+++ RECORDS

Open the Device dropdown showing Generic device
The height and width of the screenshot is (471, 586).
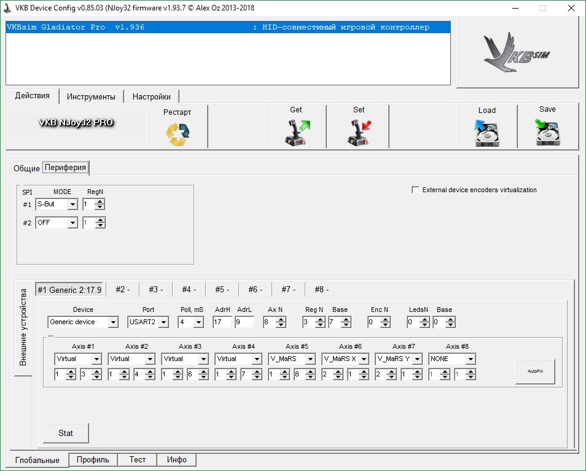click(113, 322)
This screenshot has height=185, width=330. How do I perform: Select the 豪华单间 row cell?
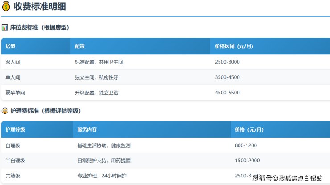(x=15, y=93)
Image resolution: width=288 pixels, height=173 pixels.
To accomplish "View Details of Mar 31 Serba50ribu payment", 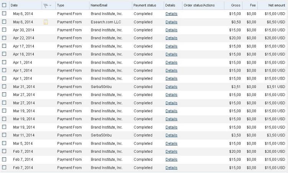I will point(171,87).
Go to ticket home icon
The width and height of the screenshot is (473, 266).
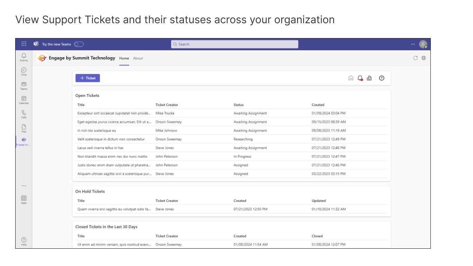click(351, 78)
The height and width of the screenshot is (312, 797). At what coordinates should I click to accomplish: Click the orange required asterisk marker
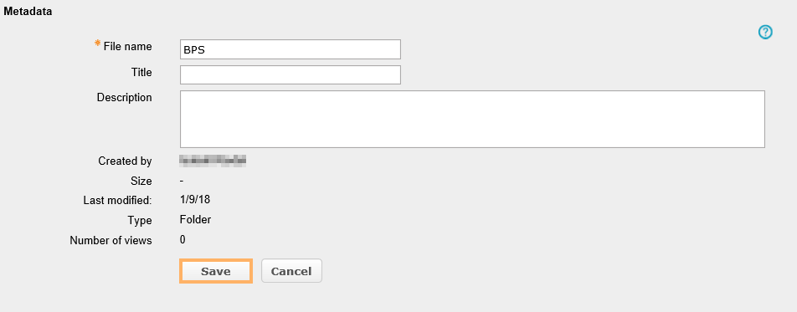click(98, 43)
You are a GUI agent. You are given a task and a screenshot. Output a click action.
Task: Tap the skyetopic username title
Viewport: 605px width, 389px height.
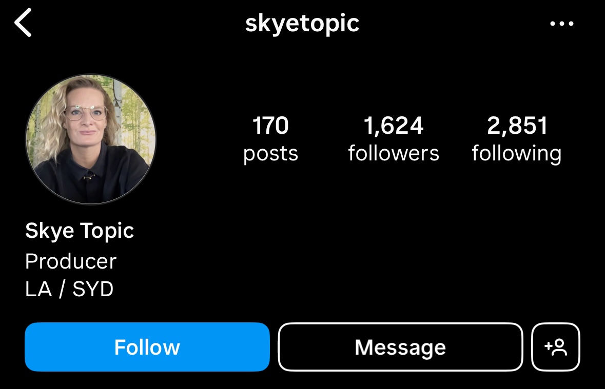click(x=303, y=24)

++++++
+++ RECORDS

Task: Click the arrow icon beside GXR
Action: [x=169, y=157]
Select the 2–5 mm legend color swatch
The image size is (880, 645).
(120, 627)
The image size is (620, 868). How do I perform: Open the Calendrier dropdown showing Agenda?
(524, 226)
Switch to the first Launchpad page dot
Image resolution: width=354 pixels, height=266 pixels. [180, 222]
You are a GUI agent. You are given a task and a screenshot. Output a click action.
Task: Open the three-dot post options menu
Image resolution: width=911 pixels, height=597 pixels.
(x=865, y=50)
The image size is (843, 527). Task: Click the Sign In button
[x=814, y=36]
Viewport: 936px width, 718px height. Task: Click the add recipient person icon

++++++

*TRY IT*. When the line with "The image size is (843, 527)." is reached in the data above, begin copying, and stop after the line with "Viewport: 936px width, 718px"; copy each line exactly, both ends included.

*FINISHED TASK*.
The image size is (843, 527). Task: Click the Sign In button
[x=814, y=36]
Viewport: 936px width, 718px height. Task: Click the add recipient person icon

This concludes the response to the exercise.